Personal information
- Date of birth: 25 December 1997 (age 28)
- Place of birth: Port-au-Prince, Haiti
- Height: 1.80 m (5 ft 11 in)
- Position(s): Defensive midfielder; centre-back;

Team information
- Current team: Lens
- Number: 3

Senior career*
- Years: Team / Apps / (Gls)
- –2021: Blainville
- 2021–2023: Grenoble / 34 / (3)
- 2023–: Lens / 3 / (0)

International career^{‡}
- 2015–: Haiti / 13 / (0)

= Jennyfer Limage =

Haitian footballer (born 1997)

Jennyfer Limage (born 25 December 1997) is a Haitian professional footballer who plays for Seconde Ligue club Lens and the Haiti national team. Mainly a defensive midfielder, she can also operate as a centre-back.

==Club career==
Limage trained at Ranch de la Croix-des-Bouquets. Limage began her career with the Canadian semi-professional club Blainville, where she suffered a torn ACL. She then joined the French Division 2 club Grenoble Foot 38 in 2021.

==International career==
On 18 September 2015, Limage made her senior debut for the Haiti women's national team against the United States.
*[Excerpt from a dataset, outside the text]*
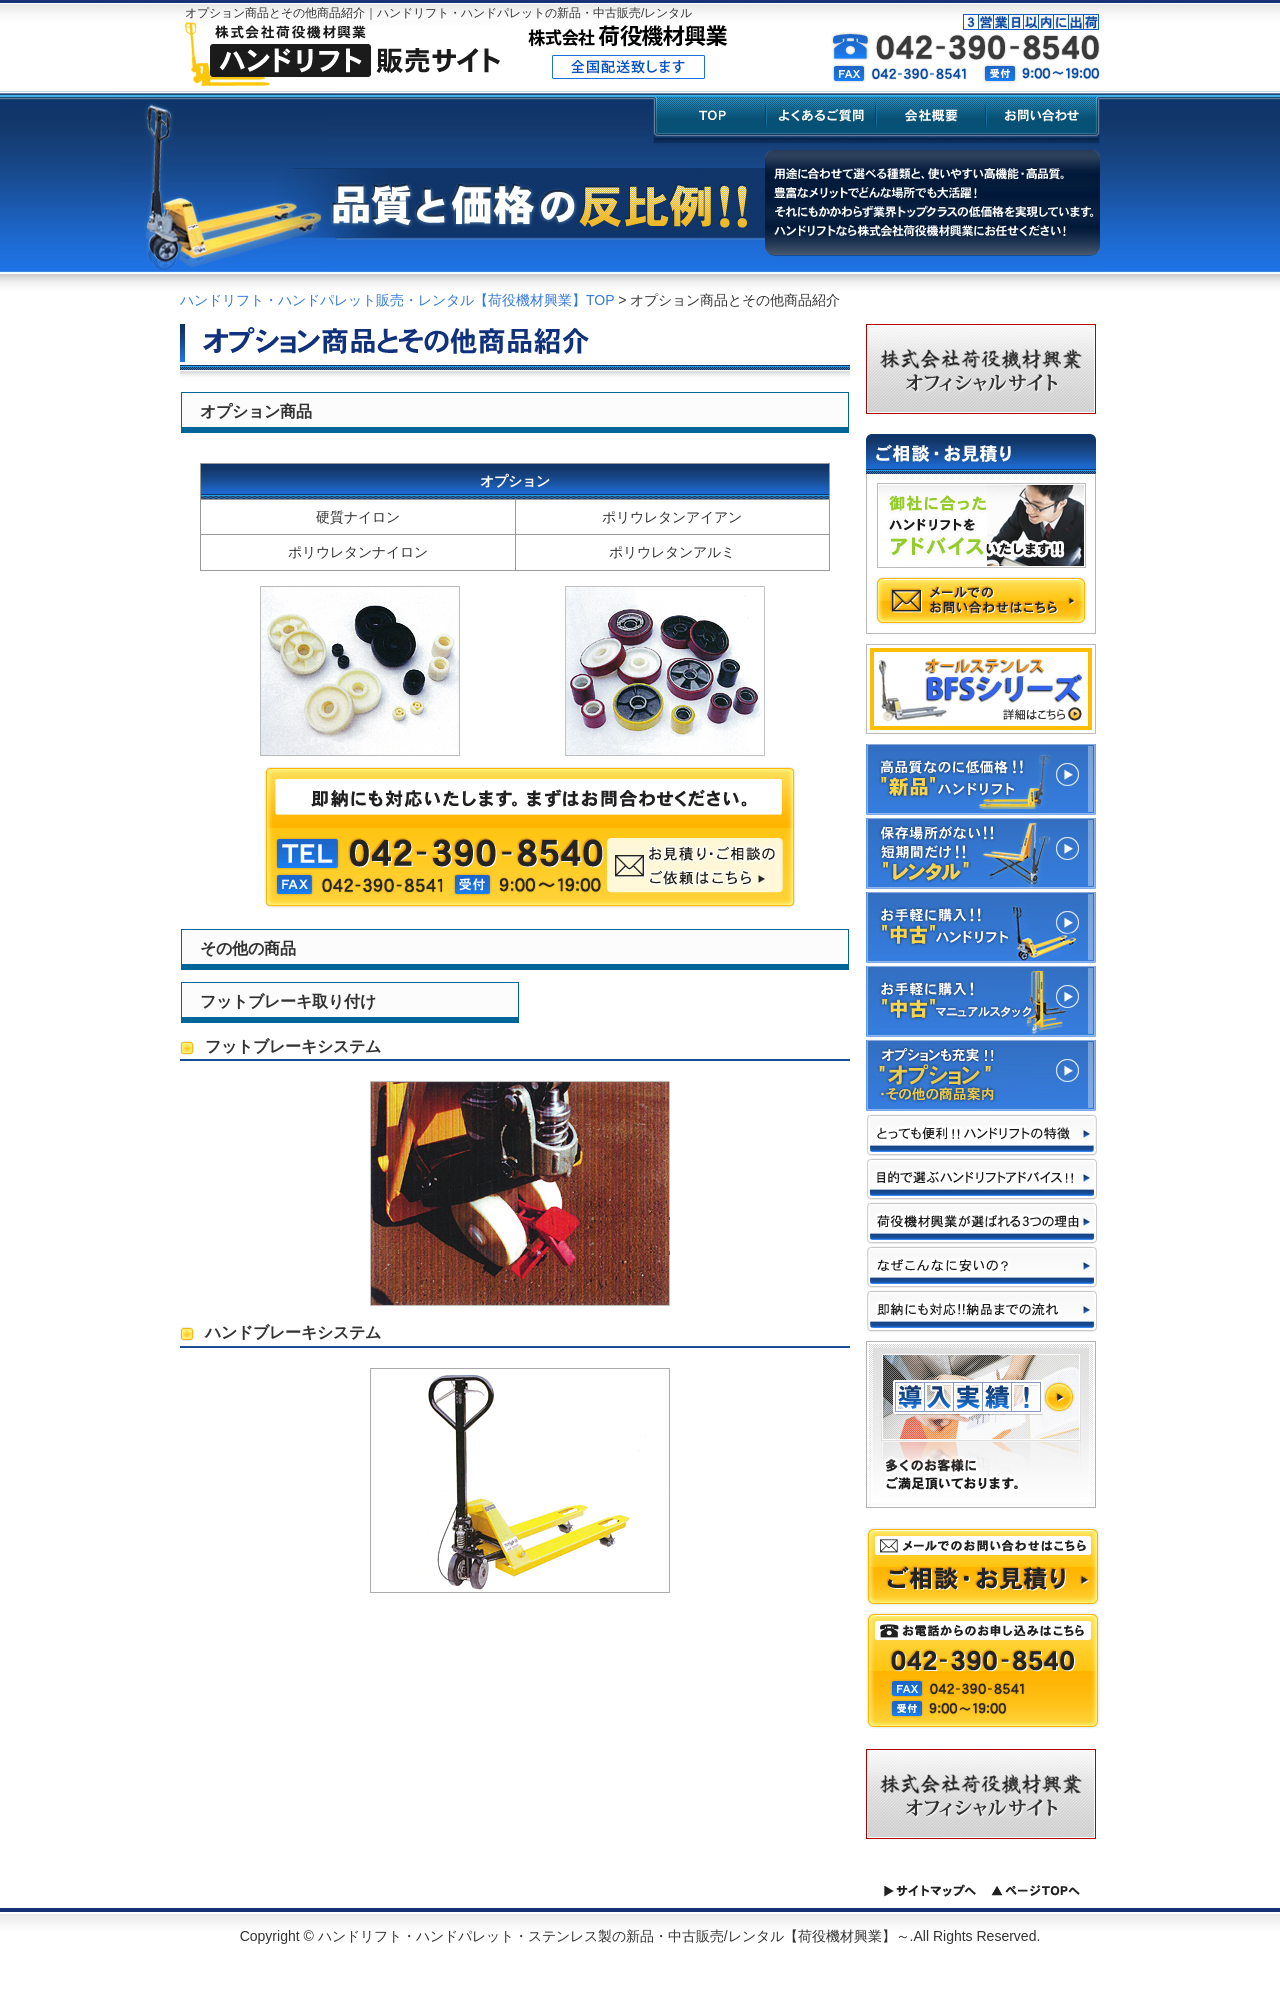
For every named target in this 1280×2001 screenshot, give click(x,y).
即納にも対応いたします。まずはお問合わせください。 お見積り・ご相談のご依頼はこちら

In 2023, Limage and her teammates, three of whom play with her in Grenoble (Chelsea Surpris, Maudeline Moryl and Sherly Jeudy) which is also managed by head coach Nicolas Delépine, qualified for the Women's World Cup for the first time in their history.

==Style of play==
Limage originally started at the left-back position before being converted to centre-back in the Haitian squad. She has also played as a defensive midfielder since her arrival at Grenoble.